Nie biegam już prawie 4 tygodnie. W poniedziałek 15 minut na batucie i materacach. To było niby nic, ale ucieszyło mnie niesamowicie.
Niedługo będę najsilniejszym i najbardziej stabilnym biegaczem na długich dystansach. Moim ostatnim polem walki są materace, dmuchane piłki i inne przyrządy i przybory rehabilitacyjne.
Codzienni wykonuję niezliczoną liczbę ćwiczeń wzmacniających korpus. Wszystko to zajmuje więcej niż zwykły trening maratończyka. Ćwiczenia mają ochronić mnie przed nawrotem kontuzji.
Od tygodnia już nic nie boli i rokowania specjalistów są pozytywne. Ja nie widzę innej możliwości – będę biegał i poprawiał wyniki!
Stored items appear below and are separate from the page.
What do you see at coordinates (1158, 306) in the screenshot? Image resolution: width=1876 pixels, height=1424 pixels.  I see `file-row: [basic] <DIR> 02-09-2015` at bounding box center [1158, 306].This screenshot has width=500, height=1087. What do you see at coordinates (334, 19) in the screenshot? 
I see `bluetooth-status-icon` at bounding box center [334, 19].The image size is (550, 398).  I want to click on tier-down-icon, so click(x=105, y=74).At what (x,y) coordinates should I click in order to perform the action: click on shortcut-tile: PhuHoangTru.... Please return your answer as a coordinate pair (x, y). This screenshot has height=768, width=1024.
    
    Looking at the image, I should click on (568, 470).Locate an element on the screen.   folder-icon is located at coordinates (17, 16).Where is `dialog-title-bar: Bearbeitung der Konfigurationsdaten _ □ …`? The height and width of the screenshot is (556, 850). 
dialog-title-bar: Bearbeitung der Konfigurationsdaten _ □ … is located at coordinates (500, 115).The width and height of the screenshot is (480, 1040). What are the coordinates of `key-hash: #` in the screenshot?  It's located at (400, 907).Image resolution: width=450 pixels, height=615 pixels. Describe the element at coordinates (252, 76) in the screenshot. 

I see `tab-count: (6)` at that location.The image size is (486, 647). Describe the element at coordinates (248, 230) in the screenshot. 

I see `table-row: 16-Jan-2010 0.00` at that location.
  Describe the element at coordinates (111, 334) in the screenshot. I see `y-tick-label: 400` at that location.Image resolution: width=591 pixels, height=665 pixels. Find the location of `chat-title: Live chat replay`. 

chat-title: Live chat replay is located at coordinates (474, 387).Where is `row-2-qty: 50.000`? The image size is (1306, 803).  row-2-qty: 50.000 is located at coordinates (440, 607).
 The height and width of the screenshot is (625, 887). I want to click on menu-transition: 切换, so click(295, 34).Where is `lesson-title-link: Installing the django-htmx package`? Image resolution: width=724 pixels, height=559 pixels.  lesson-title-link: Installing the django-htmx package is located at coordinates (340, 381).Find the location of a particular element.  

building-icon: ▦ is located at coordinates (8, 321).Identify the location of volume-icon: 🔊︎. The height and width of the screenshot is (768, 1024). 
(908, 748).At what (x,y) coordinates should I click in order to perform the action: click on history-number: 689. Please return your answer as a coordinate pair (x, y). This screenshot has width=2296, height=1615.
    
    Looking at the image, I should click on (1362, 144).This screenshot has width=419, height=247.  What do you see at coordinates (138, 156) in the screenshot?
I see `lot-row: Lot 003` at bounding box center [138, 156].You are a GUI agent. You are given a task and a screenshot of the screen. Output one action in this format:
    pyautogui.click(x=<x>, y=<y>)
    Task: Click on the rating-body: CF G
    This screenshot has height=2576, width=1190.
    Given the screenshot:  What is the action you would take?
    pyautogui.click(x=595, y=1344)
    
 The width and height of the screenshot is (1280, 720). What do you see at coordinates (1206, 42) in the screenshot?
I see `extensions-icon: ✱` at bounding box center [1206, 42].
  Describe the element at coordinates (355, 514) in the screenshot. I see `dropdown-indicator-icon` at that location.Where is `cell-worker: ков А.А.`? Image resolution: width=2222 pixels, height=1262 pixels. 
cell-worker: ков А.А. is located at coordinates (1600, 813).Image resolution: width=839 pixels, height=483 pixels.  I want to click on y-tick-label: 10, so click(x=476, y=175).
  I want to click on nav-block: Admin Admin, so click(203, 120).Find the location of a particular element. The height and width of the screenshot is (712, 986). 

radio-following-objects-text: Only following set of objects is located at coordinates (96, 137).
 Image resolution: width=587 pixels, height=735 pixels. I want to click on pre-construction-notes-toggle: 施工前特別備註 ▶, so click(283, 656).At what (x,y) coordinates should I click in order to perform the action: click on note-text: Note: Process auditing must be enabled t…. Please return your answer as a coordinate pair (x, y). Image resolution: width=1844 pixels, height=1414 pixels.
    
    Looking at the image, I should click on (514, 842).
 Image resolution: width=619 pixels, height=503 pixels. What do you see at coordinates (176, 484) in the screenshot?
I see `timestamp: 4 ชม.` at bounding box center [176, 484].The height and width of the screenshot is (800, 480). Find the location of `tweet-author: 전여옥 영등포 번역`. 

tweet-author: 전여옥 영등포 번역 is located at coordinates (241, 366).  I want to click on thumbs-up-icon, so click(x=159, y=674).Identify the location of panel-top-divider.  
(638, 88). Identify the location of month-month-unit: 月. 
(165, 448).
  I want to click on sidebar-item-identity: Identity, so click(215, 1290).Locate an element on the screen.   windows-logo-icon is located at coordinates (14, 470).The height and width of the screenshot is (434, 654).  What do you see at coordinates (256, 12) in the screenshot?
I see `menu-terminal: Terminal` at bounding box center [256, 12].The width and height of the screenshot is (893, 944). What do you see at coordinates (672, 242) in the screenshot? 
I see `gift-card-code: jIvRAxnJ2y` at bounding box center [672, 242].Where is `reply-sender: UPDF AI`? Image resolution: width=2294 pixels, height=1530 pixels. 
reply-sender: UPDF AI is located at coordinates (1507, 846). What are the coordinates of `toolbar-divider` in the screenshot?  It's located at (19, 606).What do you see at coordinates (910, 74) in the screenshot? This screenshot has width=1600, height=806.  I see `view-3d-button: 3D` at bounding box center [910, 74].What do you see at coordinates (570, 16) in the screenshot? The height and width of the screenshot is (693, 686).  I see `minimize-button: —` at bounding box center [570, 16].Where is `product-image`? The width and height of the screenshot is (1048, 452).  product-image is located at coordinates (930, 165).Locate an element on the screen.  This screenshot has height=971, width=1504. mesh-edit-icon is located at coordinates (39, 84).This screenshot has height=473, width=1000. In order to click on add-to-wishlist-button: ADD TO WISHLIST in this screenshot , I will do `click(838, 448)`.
Sporo jeżdżę na rowerze i pływam, co po powrocie do treningu zostanie jego częścią, aby zmniejszyć przeciążenia związane z duża ilością biegania.
Dzisiaj wielki dzień – idę wieczorem potruchtać 😀
5 Comments
Dobrze słyszeć, że wracasz do biegania!
Widziałem Mariusza wczoraj na rowerze i mogę zaświadczyć. Ledwo mieścił się na siodełku ze względu na swoje gigantyczne gluteusy, łydkę miał grubszą od łydy Hulka, rozbudowane bicepsy i tricepsy nie pozwalały mu swobodnie trzymać kierownicy roweru. Bedzie teraz kosił przeciwników
A może po takim doświadczeniu miałbyś jakieś porady dla amatorów np. czy odkryłeś jakieś ciekawe i nieoczywiste ćwiczenie, które warto dodać do typowej gimnastyki siłowej i rozciągającej (dla mnie typowe jest 5-6 podstawowych ćwiczeń ze Skarżyńskiego)? Oby wieczorny test się udał. 🙂
Mariusz wrócisz mocniejszy niż byłeś i wymieciesz całą konkurencję 🙂
Cieszą takie pozytywne wieści od Ciebie! Kiedy pierwszy start planujesz?